Per il quinto appuntamento della rassegna “Il Grande Teatro”, al Teatro Nuovo, il cartellone propone un testo quanto mai insolito e di notevole impatto scenico, “Dracula”, in scena fino a domenica 2 Febbraio (qui i dettagli).

L’attore e regista Sergio Rubini, insieme alla fidata sceneggiatrice Carla Cavalluzzi, adatta per il palco il romanzo di Bram Stoker.

L’attore e regista pugliese si ritaglia il personaggio del dottor Abraham Van Helsing, figura più defilata e cerebrale che orchestra e offre la soluzione per uccidere l’orrendo mostro. La parte del vero e proprio protagonista, Jonathan Harker, viene affidata a Luigi Lo Cascio.

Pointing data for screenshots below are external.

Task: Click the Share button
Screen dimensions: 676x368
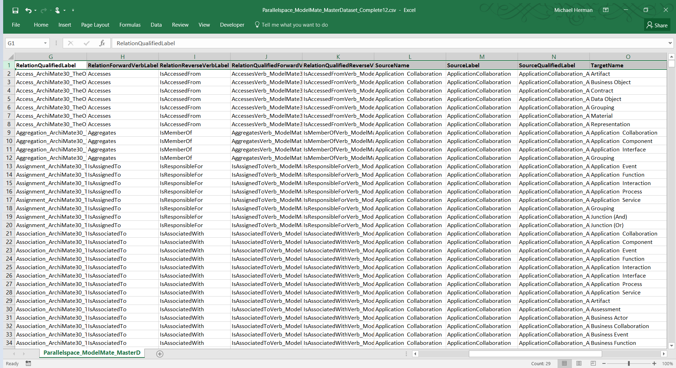Action: 657,25
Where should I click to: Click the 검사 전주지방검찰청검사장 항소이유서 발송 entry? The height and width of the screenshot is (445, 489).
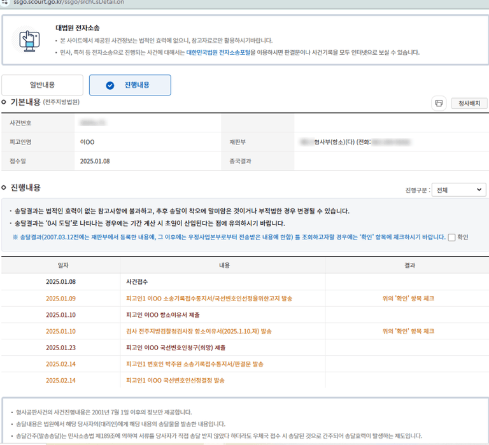[x=199, y=331]
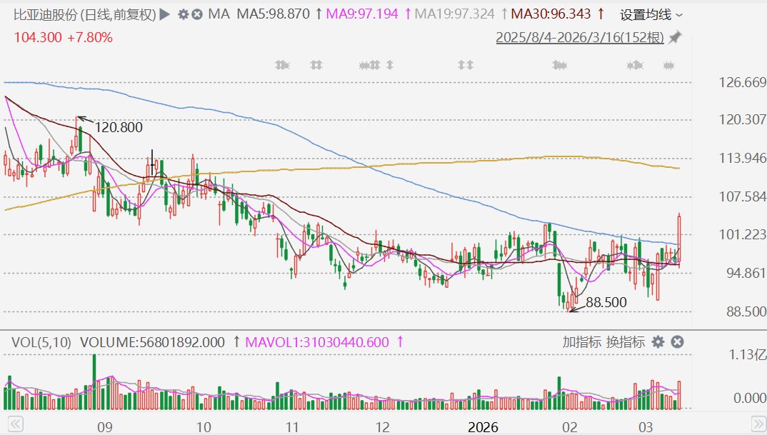Viewport: 767px width, 435px height.
Task: Click the rightmost event marker above the chart
Action: [x=669, y=66]
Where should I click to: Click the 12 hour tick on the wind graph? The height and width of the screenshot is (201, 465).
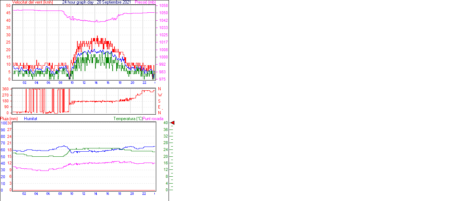[x=84, y=83]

La messa in scena è caratterizzata da scelte precise e mirate: l’ambientazione poco illuminata e tetra, la ricerca della profondità di campo con una scenografia studiata su più livelli, la scelta di usare soluzioni e trucchi che ci riportano ad un immaginario cinematografico più che teatrale (l’uso del fumo per segnalare l’arrivo del Conte, l’utilizzazione delle luci di taglio espressionistico, la presenza di Dracula in platea tra il pubblico per generare empatia e repulsione).

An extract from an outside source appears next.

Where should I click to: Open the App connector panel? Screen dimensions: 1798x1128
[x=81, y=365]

Il tentativo è quello di favorire una rappresentazione multi sensoriale, sinestetica, abbattere lo spazio con il pubblico e farlo salire sul palco. Lo Cascio traduce un personaggio dilaniato che maledice l’incontro con il vampiro ma che in fondo lo ha fatto crescere, lo ha reso uomo. Una duplice lettura si insinua in questo Dracula, ogni personaggio soffre di un attrazione-repulsione, la fascinazione supera la realtà; il diavolo (etimologicamente colui che separa, che divide) è ora tra noi e forse è dentro di noi. Con lentezza il concetto di inconscio e di rottura del concetto di soggetto, di io razionale viene introdotto: il professor Van Helsing ci ricorda un Freud ante litteram.

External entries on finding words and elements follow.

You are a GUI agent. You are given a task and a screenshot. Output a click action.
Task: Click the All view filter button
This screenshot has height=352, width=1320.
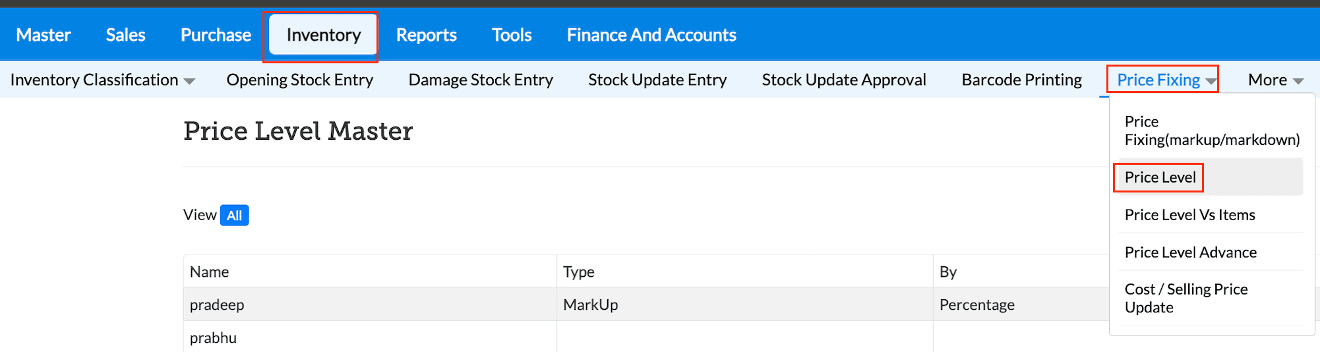pos(234,216)
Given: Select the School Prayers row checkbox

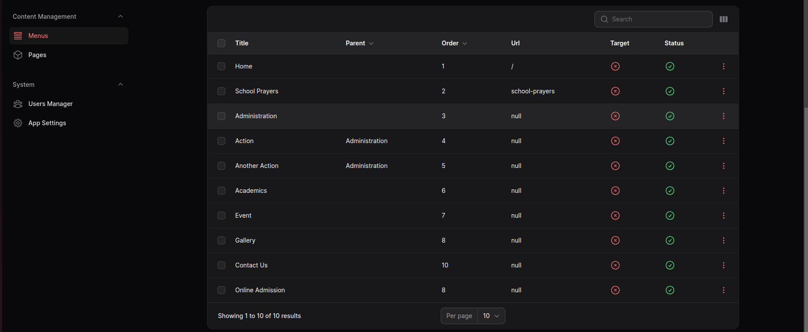Looking at the screenshot, I should (221, 91).
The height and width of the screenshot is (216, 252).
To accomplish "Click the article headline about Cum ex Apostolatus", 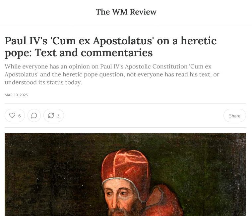I will (x=111, y=47).
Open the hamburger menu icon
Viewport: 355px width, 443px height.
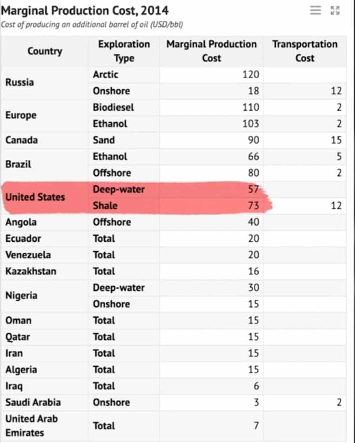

Rubini e Lo Cascio offrono una sublime interpretazione, pronti a rileggere in chiave moderna il testo attraverso la crisi d’identità del Novecento in cui il soggetto si frantuma per lasciare posto alla crisi dell’io, come ci ricorda il poeta Arthur Rimbaud nella Lettera del Veggente: « […] È falso dire “Io penso” si dovrebbe dire “Mi si pensa”. – Scusi il gioco di parole: IO è un altro».